Mexico, Brazil and the U.S. are nations in which that once all-powerful Catholicism brand continues to lose market share among Hispanics. Not even the out-of-the-box Pope Francis can halt the downward trajectory. According to a recent study by Pew Research Center, from 2010 through 2013, Catholicism's share of the Hispanic market in America plummeted 12%. Here is The Wall Street coverage of this phenomenon by Miriam Jordan (sub. req.)
Hispanics, the assumption had been, were the loyals propping up Catholicism. Although the antipathy against all things Catholic, including Catholic grade school education, has lost some of its intensity, I have only encountered a handful of "fallen away Catholics" who are giving the religion another try. One has been a college friend seemingly overwhelmed by problems with an adopted child. Another is fascinated by Pope Francis.

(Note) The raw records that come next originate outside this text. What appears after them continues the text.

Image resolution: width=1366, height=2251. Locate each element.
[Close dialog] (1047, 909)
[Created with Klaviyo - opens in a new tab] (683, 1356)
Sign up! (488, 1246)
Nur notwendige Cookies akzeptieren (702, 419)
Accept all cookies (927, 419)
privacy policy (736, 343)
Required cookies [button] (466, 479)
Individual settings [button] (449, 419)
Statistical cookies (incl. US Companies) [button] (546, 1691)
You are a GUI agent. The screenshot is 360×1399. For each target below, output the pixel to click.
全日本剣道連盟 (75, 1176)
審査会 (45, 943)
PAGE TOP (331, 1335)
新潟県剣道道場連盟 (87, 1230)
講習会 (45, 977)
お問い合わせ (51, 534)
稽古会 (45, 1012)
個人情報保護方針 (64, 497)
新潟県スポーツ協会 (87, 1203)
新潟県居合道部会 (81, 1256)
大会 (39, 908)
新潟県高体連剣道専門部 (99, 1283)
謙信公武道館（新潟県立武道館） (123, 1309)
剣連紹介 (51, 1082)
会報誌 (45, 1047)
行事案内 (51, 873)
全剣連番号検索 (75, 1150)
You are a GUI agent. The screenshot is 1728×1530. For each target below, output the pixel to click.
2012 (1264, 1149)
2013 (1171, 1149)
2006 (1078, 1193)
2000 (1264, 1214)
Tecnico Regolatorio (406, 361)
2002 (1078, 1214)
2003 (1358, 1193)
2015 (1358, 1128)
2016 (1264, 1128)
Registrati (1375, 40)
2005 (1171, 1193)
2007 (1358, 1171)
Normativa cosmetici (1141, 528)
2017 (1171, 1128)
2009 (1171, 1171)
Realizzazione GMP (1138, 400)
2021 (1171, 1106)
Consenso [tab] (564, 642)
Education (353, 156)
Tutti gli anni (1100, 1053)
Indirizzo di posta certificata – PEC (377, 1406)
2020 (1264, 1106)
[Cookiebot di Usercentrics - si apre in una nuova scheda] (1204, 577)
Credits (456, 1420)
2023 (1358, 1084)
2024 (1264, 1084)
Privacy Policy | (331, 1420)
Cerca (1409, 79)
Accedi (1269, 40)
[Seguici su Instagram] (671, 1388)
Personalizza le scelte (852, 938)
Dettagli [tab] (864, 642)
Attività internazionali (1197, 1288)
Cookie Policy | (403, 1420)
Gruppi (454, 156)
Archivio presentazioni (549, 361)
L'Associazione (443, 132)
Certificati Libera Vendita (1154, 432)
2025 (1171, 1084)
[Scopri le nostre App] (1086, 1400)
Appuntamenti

A third recognized how hardwired the dogma was and figured, why not, return to attending church.
More often I am encountering those searching for spirituality. They're eclectic. In the same week they might attend a Buddhist sitting meditation, a meeting of the Society of Friends (Quakers) and secular mindfulness training at a wellness center. Those who had been Catholics just shrug off that past, without bitterness.
No, Catholicism no longer attracts long rants. At least not in the circles where I travel. And perhaps that should worry the church hierarchy. The most devasting scenario is for all that ritual and mysticism (including the making of saints) to be utterly ignored.
The last time I tried out Catholicism yet again was after 9/11. The neighborhood in West Hartford, Connecticut was heavily ethnic. As a group, we went to the Catholic Church around the corner and prayed for the nation. I didn't feel any comfort or uplift. I haven't returned.